呂曉希教授指出,目前,阿司匹林作為抗血小板藥物的基石,已有上百年的應用歷史。從最初的止痛、退熱作用到抗血小板應用,阿司匹林的不同生物學機制及劑量效應得到了廣泛研究。其中,阿司匹林主要透過抑制血栓素A2(TXA2)訊號通路來減少血小板的活化,展現出強大的抗血小板效果[3]。
呂曉希教授表示,儘管阿司匹林在抗血小板治療中發揮著重要作用,但阿司匹林單藥治療對於缺血風險的管控效果並不總是令人滿意[4]。因此,人們開始探尋新的靶點進行藥物研發,其中P2Y12受體抑制劑的出現,為抗血小板治療提供了新的選擇。從首個P2Y12受體抑制劑噻氯匹定,到後續的氯吡格雷、普拉格雷、替格瑞洛等,這些藥物的研發和應用,顯著降低了ACS患者的心血管事件風險,並改善了預後。而阿司匹林與P2Y12受體抑制劑的聯合應用,產生了作用相加的協同效應,在抑制膠原和凝血酶誘導的血小板聚集、活化方面較各自單用均明顯增強[5]。目前,這種聯合治療策略,已成為ACS或PCI術後常規抗血小板治療方案[1,2]。
合理選用P2Y12受體抑制劑
儘管不同P2Y12受體抑制劑的抗血小板機制類似,但由於藥物化學結構、代謝方式和途徑、受體結合形式和部位等方面存在差異,導致它們各自具有獨特的藥動學和藥效學特點。在談到如何合理選用P2Y12受體抑制劑時,呂曉希教授強調需要充分考慮藥物的特性。
第一代和第二代P2Y12受體抑制劑,如噻氯匹定和氯吡格雷,都是前體藥物,其抗血小板作用依賴於CYP450同工酶的代謝過程。而新型P2Y12受體抑制劑,如普拉格雷和替格瑞洛等,則簡化了體內代謝過程,因此起效更快[6]。

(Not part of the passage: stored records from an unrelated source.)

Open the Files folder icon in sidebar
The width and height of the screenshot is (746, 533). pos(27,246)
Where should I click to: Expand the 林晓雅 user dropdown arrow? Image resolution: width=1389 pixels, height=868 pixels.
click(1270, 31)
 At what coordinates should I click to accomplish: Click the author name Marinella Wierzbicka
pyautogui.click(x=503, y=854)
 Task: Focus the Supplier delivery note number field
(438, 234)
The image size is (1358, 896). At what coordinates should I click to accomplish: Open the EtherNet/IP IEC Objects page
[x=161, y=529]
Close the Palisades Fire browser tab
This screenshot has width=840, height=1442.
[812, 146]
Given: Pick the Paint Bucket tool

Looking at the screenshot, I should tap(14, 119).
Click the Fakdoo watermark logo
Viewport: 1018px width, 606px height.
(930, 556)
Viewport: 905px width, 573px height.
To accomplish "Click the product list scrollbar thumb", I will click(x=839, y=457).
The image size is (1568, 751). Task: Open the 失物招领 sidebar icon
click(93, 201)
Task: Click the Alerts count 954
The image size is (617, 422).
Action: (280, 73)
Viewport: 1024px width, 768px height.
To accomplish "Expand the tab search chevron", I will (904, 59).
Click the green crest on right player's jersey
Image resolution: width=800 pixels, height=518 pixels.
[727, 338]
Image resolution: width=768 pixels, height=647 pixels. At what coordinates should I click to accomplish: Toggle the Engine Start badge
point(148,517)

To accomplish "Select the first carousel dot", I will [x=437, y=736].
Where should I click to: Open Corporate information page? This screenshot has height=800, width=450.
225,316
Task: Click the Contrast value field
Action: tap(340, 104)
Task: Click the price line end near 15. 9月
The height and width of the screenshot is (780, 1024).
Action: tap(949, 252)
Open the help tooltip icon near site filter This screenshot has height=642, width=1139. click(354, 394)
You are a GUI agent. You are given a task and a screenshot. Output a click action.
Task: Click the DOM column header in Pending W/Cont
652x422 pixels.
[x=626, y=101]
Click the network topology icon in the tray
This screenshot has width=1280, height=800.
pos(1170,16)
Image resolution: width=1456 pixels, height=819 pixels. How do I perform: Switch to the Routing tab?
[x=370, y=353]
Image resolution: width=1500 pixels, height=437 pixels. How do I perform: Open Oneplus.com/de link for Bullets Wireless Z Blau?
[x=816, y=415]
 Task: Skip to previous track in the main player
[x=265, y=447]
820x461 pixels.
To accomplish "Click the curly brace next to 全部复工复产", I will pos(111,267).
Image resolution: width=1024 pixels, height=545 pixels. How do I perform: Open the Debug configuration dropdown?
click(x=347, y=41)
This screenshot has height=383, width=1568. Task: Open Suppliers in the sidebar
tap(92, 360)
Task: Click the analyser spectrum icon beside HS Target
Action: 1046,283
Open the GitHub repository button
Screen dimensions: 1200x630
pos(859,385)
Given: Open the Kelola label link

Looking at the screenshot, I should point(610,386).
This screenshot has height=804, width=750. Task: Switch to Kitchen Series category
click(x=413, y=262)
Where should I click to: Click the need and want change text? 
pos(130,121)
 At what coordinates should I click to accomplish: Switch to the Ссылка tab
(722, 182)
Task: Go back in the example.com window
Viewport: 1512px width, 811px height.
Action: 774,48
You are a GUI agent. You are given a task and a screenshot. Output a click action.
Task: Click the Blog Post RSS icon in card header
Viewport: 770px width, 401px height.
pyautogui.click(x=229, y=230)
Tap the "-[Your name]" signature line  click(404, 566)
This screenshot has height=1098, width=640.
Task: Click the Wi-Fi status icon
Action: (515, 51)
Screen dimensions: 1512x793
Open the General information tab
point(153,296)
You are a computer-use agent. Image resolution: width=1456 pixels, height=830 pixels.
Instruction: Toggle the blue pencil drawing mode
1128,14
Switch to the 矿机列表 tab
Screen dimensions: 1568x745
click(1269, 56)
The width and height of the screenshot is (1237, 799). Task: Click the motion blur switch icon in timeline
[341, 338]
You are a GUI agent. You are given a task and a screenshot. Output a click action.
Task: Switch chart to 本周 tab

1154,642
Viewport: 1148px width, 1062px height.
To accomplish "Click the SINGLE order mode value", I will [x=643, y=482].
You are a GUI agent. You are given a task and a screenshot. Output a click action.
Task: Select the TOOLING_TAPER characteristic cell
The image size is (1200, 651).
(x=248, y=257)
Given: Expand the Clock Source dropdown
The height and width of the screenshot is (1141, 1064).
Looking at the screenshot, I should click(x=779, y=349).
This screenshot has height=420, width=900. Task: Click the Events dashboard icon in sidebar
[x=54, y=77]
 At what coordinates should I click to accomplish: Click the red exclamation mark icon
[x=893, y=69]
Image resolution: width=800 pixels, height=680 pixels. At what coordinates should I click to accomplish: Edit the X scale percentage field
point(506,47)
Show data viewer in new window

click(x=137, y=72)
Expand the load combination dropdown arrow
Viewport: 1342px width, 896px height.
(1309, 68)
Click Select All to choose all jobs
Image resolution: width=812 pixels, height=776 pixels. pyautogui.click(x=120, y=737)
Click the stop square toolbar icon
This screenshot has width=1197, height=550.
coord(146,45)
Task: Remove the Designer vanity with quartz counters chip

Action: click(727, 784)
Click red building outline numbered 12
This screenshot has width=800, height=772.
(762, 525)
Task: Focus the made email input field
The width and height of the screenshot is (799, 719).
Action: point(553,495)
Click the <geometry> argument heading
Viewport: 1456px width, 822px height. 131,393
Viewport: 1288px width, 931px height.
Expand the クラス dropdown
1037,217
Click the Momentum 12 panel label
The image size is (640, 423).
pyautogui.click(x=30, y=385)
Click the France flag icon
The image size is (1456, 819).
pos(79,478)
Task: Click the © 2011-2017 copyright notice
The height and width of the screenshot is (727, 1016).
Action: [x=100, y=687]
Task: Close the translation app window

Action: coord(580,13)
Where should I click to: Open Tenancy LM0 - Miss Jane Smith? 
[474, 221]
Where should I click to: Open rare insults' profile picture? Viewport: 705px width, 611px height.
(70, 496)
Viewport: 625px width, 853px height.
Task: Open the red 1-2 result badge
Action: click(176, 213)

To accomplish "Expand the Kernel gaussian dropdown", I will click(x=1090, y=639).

呂曉希教授還指出,新型P2Y12受體抑制劑較以前的抗血小板藥物而言,抗血小板作用更充分,可以進一步降低血栓事件發生率,因此獲得指南首選推薦[1,2]。當然,在實際應用中,還需要根據患者的具體情況和藥物特性進行合理選擇。
ACS人群的抗血小板治療策略
針對抗血小板治療策略的制定,呂曉希教授強調了個體化治療的重要性。他指出,藥物基因組學的迅猛發展為我們提供了關聯藥物基因檢測的可能,並且已經成為指導臨床個體化用藥、評估嚴重藥物不良反應發生風險的重要工具。氯吡格雷在體內的代謝受CYP2C19基因多型性影響,而中國人CYP2C19的突變頻率較高(30%左右)。臨床應用中,這種突變與治療中血小板高反應性和缺血性事件風險的增加顯著有關[7]。呂曉希教授指出,替格瑞洛是活性藥物,不需要肝臟代謝,且藥效不受CYP2C19基因型影響,在不同基因代謝型患者中表現一致。[6,8]根據檢測結果識別出可能出現氯吡格雷抵抗的*2和*3 CYP2C19功能缺失等位基因的患者,調整氯吡格雷用藥劑量和療程、換用其他抗栓藥物、預判PCI術後結果等,達到預前評估、合理選擇、精準用藥、提高療效的目的[9,10]。
· 總結 ·
P2Y12受體抑制劑作為抗血小板治療的主要藥物,其藥理機制和臨床應用不斷取得新的突破。然而,不同患者對藥物的反應存在差異,因此合理選用P2Y12受體抑制劑和個體化抗血小板治療策略至關重要。期待在不遠的將來,我們可以更準確地評估患者的藥物代謝能力和不良反應風險,從而指導臨床合理用藥,造福更多患者。
專家簡介
呂曉希教授
中國醫學科學院,北京協和醫學院藥物研究所臨床藥理課題組副研究員,研究生導師,呼吸和共病全國重點實驗室成員
從事非感染型慢性炎性疾病發病機制研究及創新藥物研發。負責多個國家自然科學基金專案及省部級基金專案,承擔多個國家級新藥研發專案。在Immunity,Nat Commun,Cancer Cell, Autophagy,APSB,STTT等雜誌發表SCI論文三十餘篇,申請國家專利十餘項。研究工作獲得中華醫學會科技獎三等獎、教育部自然科學獎二等獎、北京市科學技術獎二等獎、北京市高校教學二等獎
APSB、藥學學報青年編委
中國民族衛生協會重症代謝疾病分會常委
國家心血管病專家委員會心血管代謝醫學專業委員會委員
中國藥理學會抗炎與免疫藥理專委會青年委員
參考文獻:
[1]中華醫學會心血管病學分會,中華心血管病雜誌編輯委員會.非ST段抬高型急性冠脈綜合徵診斷和治療指南(2024).中華心血管病雜誌,2024,52(6):615-646.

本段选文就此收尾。